(Beginning of Raw data)
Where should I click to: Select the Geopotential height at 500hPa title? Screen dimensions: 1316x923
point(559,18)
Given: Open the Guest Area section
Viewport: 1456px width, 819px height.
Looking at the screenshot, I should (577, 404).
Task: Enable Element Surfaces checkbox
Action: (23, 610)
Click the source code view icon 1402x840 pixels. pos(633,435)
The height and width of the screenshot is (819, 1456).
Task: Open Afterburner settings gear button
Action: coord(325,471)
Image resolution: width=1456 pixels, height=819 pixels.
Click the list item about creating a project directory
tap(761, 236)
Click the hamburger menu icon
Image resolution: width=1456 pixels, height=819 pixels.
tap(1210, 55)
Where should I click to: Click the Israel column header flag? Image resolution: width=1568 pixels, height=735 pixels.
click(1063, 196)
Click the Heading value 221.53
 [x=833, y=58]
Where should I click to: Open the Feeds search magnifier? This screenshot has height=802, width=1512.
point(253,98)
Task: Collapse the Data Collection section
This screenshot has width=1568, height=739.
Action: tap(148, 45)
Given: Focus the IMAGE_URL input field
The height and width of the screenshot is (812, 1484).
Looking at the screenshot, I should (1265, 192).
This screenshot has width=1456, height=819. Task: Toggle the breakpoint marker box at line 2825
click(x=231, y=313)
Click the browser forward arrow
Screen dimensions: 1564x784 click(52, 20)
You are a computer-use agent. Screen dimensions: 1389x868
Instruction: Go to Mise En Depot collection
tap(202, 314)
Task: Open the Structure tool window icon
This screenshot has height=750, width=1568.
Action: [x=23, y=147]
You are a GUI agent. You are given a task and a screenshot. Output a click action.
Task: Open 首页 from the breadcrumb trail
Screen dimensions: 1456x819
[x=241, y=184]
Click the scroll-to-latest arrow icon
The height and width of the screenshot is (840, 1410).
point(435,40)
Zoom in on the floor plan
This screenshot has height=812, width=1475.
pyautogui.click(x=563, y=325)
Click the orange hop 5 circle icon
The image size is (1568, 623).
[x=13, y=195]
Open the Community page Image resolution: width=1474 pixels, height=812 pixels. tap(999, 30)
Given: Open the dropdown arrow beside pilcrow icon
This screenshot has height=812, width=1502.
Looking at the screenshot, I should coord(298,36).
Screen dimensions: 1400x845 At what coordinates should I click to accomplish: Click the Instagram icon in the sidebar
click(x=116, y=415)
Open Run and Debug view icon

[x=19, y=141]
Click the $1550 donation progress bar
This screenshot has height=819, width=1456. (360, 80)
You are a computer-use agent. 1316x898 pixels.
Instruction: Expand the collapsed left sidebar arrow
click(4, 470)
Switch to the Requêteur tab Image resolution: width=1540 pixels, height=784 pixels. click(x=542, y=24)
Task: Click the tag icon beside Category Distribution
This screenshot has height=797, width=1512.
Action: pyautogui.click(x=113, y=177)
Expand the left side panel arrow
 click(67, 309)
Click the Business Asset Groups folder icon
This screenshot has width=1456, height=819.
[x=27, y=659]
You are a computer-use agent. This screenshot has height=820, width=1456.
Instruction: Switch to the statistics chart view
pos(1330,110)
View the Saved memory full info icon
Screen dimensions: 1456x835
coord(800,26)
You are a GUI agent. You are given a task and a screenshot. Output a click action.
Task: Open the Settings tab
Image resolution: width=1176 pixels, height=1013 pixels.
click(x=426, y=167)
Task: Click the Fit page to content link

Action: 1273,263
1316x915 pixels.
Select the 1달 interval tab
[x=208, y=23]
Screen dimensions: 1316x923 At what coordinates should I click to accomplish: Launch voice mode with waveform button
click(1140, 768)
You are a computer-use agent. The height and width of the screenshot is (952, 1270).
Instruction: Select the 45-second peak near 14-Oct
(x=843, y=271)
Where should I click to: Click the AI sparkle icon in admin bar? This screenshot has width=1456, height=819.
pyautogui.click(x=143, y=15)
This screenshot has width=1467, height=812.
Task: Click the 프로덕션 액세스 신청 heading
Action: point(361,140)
(End of Raw data)
How to complete this task => From the entries above, return each line with the word "computer" in it.

Result =>
You are a computer-use agent. Screen dimensions: 1389x868
You are a computer-use agent. 1316x898 pixels.
You are a computer-use agent. This screenshot has height=820, width=1456.
You are a computer-use agent. The height and width of the screenshot is (952, 1270).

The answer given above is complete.